Seu objetivo
Transcreva sem nenhuma alteração as linhas compreendidas entre a que contém "Open the Drive Cleanup tab" e a que contém "coord(667,72)", incluindo ambas. Não inclua as imagens na resposta.

Material do exercício
=-=-=-=-=

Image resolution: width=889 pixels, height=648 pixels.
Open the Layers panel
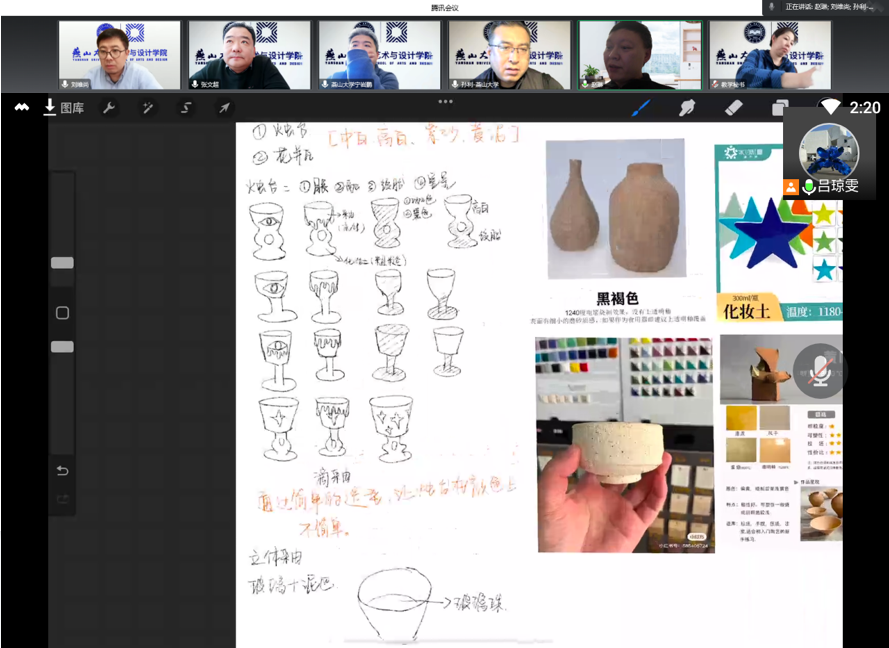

=-=-=-=-=

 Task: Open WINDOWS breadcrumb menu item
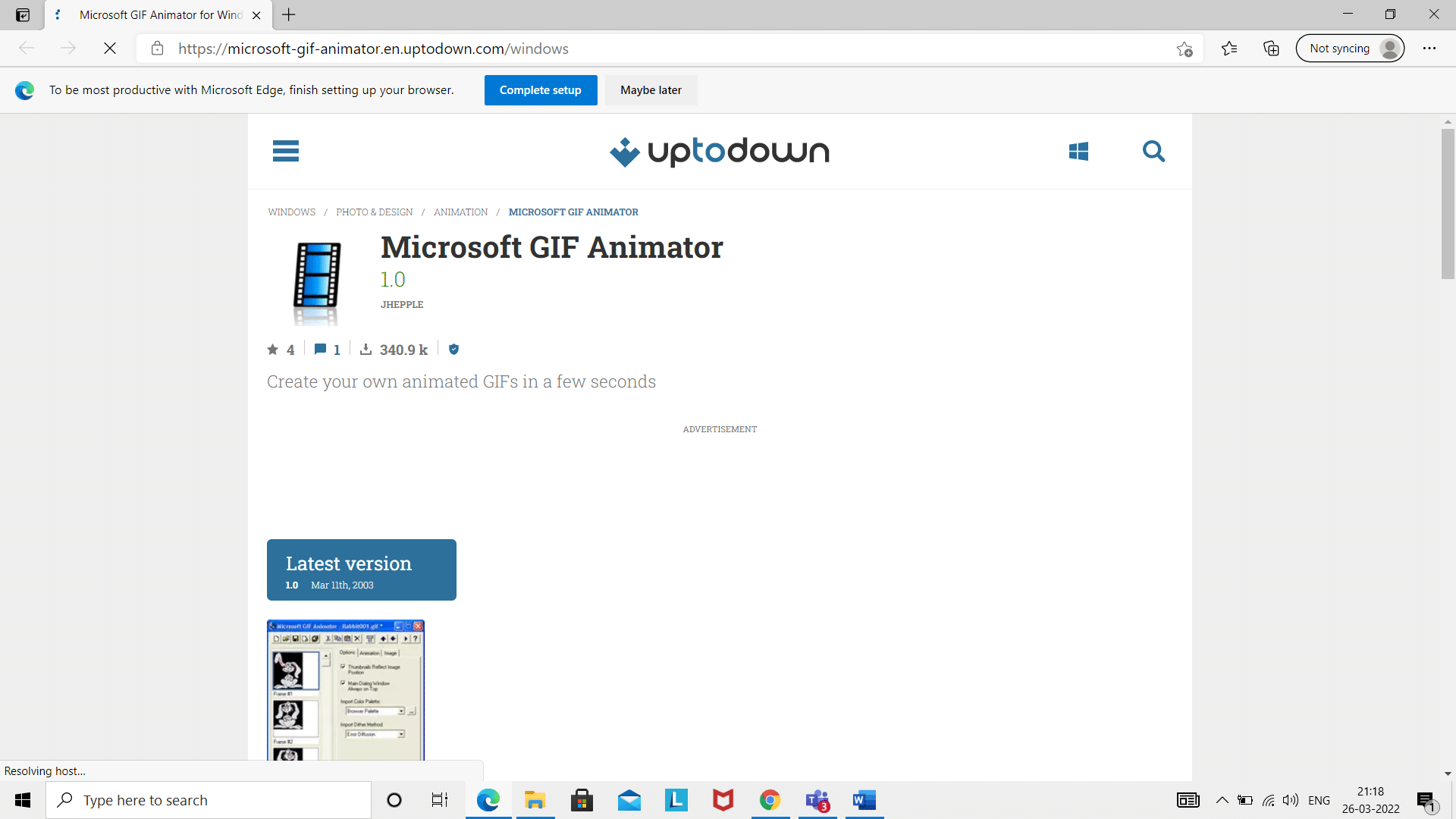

=-=-=-=-=

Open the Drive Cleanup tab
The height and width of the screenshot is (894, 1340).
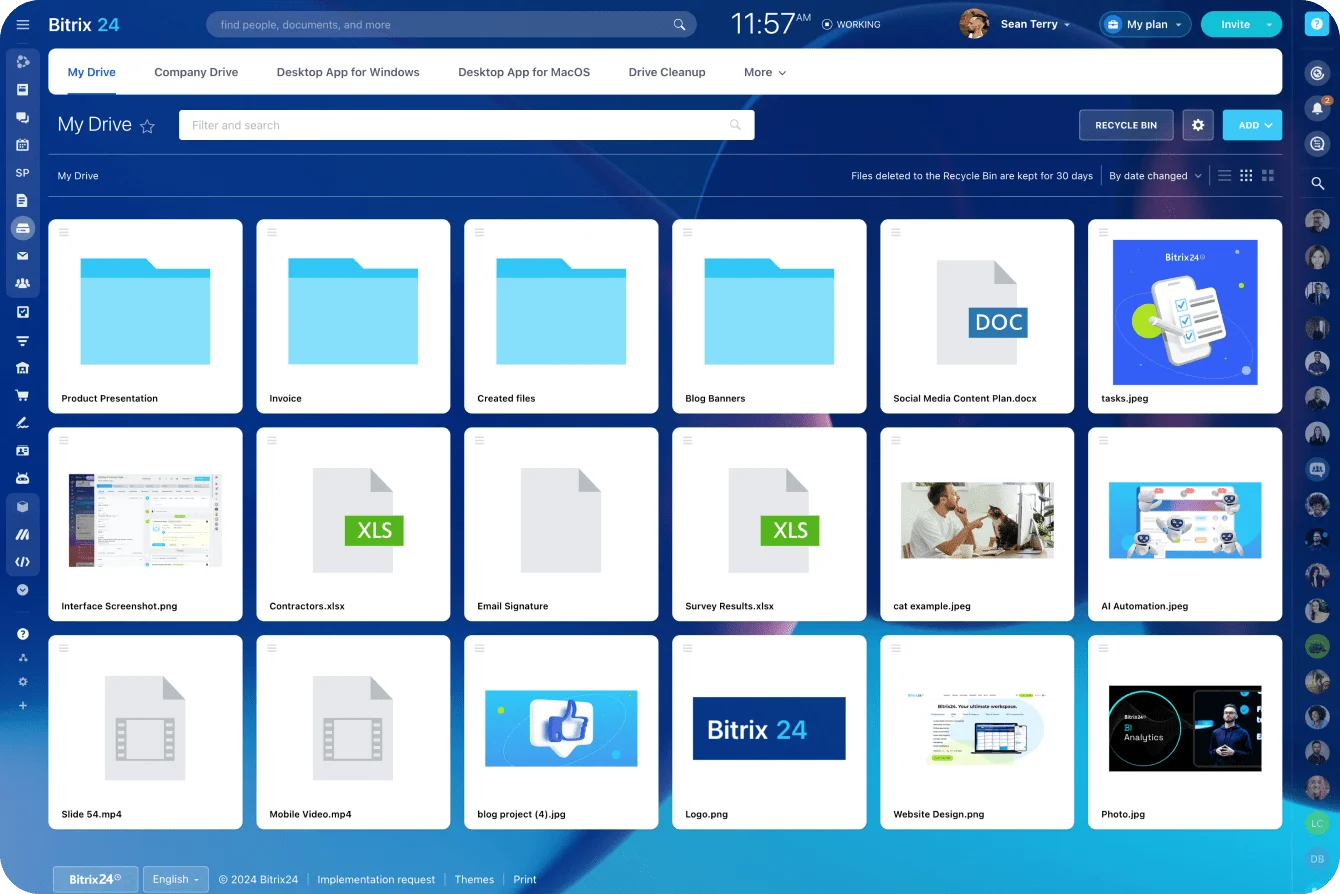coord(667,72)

=-=-=-=-=

Resultado final
Open the Drive Cleanup tab
The height and width of the screenshot is (894, 1340).
coord(667,72)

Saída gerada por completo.